■ YOUR ASSIGNMENT: Please return all of the entries below exactly as they are written.

■ GIVEN INFORMATION:
=-=-=

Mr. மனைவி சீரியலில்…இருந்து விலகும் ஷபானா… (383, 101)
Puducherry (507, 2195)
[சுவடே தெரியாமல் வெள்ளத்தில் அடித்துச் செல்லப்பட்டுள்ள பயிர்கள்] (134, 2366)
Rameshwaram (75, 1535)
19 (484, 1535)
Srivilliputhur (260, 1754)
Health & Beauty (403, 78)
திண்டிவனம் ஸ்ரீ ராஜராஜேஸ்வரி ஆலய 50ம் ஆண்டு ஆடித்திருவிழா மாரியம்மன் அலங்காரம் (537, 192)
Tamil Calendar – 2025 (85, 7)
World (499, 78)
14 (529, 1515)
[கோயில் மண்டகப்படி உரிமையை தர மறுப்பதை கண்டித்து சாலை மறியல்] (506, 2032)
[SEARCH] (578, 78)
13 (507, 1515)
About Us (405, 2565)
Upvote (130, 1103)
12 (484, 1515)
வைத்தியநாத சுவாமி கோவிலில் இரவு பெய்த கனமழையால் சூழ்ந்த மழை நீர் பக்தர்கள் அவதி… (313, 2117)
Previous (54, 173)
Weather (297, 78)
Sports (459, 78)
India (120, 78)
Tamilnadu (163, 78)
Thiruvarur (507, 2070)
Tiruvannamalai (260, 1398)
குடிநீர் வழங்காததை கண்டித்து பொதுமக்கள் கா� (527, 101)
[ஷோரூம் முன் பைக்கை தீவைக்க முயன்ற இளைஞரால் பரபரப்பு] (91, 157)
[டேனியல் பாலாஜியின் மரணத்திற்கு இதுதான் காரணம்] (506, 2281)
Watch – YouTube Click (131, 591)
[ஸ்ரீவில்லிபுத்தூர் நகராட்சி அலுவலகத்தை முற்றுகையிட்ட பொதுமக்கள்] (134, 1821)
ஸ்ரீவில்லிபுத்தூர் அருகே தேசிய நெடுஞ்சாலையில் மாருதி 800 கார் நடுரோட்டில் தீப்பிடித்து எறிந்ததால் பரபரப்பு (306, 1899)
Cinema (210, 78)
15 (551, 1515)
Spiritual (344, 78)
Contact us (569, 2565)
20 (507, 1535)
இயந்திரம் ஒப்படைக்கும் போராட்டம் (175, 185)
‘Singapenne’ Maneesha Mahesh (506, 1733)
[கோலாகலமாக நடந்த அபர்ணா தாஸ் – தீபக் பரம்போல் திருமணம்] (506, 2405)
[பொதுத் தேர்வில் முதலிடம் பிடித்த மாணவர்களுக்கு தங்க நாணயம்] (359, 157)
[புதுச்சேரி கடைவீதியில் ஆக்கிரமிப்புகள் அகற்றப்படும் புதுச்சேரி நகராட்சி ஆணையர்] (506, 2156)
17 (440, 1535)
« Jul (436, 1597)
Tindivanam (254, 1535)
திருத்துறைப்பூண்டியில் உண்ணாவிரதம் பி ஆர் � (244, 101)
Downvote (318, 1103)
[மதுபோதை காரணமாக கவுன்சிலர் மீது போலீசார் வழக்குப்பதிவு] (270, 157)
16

=-=-=

■ EXPECTED OUTPUT:
Mr. மனைவி சீரியலில்…இருந்து விலகும் ஷபானா… (383, 101)
Puducherry (507, 2195)
[சுவடே தெரியாமல் வெள்ளத்தில் அடித்துச் செல்லப்பட்டுள்ள பயிர்கள்] (134, 2366)
Rameshwaram (75, 1535)
19 (484, 1535)
Srivilliputhur (260, 1754)
Health & Beauty (403, 78)
திண்டிவனம் ஸ்ரீ ராஜராஜேஸ்வரி ஆலய 50ம் ஆண்டு ஆடித்திருவிழா மாரியம்மன் அலங்காரம் (537, 192)
Tamil Calendar – 2025 (85, 7)
World (499, 78)
14 (529, 1515)
[கோயில் மண்டகப்படி உரிமையை தர மறுப்பதை கண்டித்து சாலை மறியல்] (506, 2032)
[SEARCH] (578, 78)
13 (507, 1515)
About Us (405, 2565)
Upvote (130, 1103)
12 (484, 1515)
வைத்தியநாத சுவாமி கோவிலில் இரவு பெய்த கனமழையால் சூழ்ந்த மழை நீர் பக்தர்கள் அவதி… (313, 2117)
Previous (54, 173)
Weather (297, 78)
Sports (459, 78)
India (120, 78)
Tamilnadu (163, 78)
Thiruvarur (507, 2070)
Tiruvannamalai (260, 1398)
குடிநீர் வழங்காததை கண்டித்து பொதுமக்கள் கா� (527, 101)
[ஷோரூம் முன் பைக்கை தீவைக்க முயன்ற இளைஞரால் பரபரப்பு] (91, 157)
[டேனியல் பாலாஜியின் மரணத்திற்கு இதுதான் காரணம்] (506, 2281)
Watch – YouTube Click (131, 591)
[ஸ்ரீவில்லிபுத்தூர் நகராட்சி அலுவலகத்தை முற்றுகையிட்ட பொதுமக்கள்] (134, 1821)
ஸ்ரீவில்லிபுத்தூர் அருகே தேசிய நெடுஞ்சாலையில் மாருதி 800 கார் நடுரோட்டில் தீப்பிடித்து எறிந்ததால் பரபரப்பு (306, 1899)
Cinema (210, 78)
15 (551, 1515)
Spiritual (344, 78)
Contact us (569, 2565)
20 (507, 1535)
இயந்திரம் ஒப்படைக்கும் போராட்டம் (175, 185)
‘Singapenne’ Maneesha Mahesh (506, 1733)
[கோலாகலமாக நடந்த அபர்ணா தாஸ் – தீபக் பரம்போல் திருமணம்] (506, 2405)
[பொதுத் தேர்வில் முதலிடம் பிடித்த மாணவர்களுக்கு தங்க நாணயம்] (359, 157)
[புதுச்சேரி கடைவீதியில் ஆக்கிரமிப்புகள் அகற்றப்படும் புதுச்சேரி நகராட்சி ஆணையர்] (506, 2156)
17 (440, 1535)
« Jul (436, 1597)
Tindivanam (254, 1535)
திருத்துறைப்பூண்டியில் உண்ணாவிரதம் பி ஆர் � (244, 101)
Downvote (318, 1103)
[மதுபோதை காரணமாக கவுன்சிலர் மீது போலீசார் வழக்குப்பதிவு] (270, 157)
16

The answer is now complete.